Mud Season Making a Mess of Northern New England Roads

A police department in New Hampshire is even urging people to avoid dirt roads for now if possible 

NBC Universal, Inc.

Mud season is here and some areas are so bad a police department in New Hampshire is even urging people to avoid dirt roads for now if possible.

Vermont’s notorious fifth season — mud season — is in full effect, with some drivers considering 2022 worse than previous years, so far.

“It came on pretty quickly,” said Kristin Toy, who is used to having to dodge ruts and big bumps early each spring on her unpaved road in Starksboro. “Just this week, we got a text that a couple of the roads in Starksboro were impassable, so our buses weren’t able to come pick up the kids.”

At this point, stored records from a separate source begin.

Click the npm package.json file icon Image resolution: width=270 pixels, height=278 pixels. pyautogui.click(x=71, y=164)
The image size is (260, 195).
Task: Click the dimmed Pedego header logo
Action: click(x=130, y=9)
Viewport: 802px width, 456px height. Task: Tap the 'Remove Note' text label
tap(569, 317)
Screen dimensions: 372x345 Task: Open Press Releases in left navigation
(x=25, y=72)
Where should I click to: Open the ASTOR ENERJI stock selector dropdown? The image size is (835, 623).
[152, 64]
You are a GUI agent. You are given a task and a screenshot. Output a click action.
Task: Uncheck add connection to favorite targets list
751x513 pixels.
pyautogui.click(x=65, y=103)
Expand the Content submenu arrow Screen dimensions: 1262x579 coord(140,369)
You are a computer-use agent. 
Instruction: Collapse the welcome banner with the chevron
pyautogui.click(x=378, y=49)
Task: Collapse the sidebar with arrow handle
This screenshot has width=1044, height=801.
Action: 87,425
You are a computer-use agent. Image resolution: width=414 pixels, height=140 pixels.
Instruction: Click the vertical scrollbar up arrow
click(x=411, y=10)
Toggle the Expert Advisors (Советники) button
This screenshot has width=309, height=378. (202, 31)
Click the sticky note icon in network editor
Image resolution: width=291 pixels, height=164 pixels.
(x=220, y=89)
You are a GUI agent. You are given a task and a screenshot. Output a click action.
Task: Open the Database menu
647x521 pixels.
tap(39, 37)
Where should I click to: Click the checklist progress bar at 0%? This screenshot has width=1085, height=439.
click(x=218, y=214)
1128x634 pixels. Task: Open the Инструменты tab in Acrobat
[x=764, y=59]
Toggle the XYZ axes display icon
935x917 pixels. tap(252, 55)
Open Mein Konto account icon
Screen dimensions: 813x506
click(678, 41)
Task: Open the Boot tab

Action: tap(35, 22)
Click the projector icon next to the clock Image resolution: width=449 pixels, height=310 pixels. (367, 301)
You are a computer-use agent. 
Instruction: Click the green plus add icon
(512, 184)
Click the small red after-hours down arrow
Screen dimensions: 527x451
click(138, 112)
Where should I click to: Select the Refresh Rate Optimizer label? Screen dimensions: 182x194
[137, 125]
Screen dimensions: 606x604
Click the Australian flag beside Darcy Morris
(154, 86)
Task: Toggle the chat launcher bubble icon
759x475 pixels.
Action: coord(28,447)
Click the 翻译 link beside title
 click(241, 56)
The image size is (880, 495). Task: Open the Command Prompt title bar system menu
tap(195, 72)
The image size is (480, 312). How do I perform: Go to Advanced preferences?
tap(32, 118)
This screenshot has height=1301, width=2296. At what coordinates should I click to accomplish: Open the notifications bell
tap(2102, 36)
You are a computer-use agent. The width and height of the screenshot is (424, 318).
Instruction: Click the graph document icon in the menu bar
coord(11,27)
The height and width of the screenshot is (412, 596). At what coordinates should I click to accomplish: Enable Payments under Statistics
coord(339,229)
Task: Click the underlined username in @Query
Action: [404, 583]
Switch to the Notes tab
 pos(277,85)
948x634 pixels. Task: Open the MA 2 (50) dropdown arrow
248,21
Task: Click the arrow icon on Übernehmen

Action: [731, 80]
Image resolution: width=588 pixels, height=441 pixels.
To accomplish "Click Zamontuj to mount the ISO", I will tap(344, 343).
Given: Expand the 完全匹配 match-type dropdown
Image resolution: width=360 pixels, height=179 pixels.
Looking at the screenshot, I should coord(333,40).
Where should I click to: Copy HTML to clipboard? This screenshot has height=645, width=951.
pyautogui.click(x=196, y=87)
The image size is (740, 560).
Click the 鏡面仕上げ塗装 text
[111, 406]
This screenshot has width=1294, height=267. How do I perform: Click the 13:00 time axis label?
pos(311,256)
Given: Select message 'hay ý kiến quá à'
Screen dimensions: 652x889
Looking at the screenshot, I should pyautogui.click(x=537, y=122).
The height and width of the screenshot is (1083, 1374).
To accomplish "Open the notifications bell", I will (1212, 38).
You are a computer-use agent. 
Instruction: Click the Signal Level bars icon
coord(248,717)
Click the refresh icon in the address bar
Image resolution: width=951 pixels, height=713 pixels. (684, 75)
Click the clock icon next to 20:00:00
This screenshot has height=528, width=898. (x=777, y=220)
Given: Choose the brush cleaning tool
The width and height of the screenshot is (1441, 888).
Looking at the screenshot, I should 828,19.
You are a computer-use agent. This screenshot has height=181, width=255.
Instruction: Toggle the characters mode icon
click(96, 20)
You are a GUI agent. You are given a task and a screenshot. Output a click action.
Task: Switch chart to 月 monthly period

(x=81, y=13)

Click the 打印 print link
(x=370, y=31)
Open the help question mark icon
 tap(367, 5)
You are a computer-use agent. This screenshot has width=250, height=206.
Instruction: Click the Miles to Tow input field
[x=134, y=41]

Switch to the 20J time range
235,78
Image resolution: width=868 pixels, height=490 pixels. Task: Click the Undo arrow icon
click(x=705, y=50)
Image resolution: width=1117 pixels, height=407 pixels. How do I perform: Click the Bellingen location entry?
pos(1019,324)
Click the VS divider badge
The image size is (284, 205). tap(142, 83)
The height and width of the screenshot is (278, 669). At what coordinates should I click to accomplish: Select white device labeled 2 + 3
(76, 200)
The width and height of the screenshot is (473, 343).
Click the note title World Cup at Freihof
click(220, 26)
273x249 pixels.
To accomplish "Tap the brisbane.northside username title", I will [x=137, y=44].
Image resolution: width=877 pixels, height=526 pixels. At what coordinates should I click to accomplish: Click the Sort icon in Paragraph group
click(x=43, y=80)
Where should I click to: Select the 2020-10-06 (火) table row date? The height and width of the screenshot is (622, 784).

It has already been a rough mud season across northern New England.

A school bus in Dixmont, Maine got stuck and needed to be pulled out, according to a tweet from News Center Maine, an NBC affiliate that partners with NECN & NBC10 Boston.

In Sandwich, New Hampshire, police are calling this year especially bad, and urging people to avoid dirt roads for now, if they can. That plea followed several people getting stuck and needing towing, the police department wrote on Facebook.

In Lebanon, New Hampshire, where road crews have been working this week to stay on top of problems, the public works department told NECN & NBC10 Boston affiliate NBC5 News that weather conditions were just ripe for bad mud.

“Any time you get frost driving deep into the ground, [and] you get that really fast warmup, that will cause this type of mud season,” Everett Hammond of Lebanon Public Works explained in an NBC5 News interview.

According to data from the Vermont Agency of Transportation, Vermont has nearly 7,600 miles of gravel or graded earth roads, so there are lots of places where trouble spots could emerge. That number means there’s more dirt road in the state than paved road.

Because of that prevalence of unpaved roads, many Vermonters view mud season as simply part of life — despite the occasional headaches.

“You just learn to live with it,” said Valerie Gillen of Starksboro. “It’s almost kind of like a badge of honor sometimes: ‘Whose road is the worst?’”

Gillen and Toy both said a silver lining to the mud is that it signals green grass and summer aren’t too far off.

“It’s Vermont in the spring, and it’ll pass in a few weeks,” Gillen said.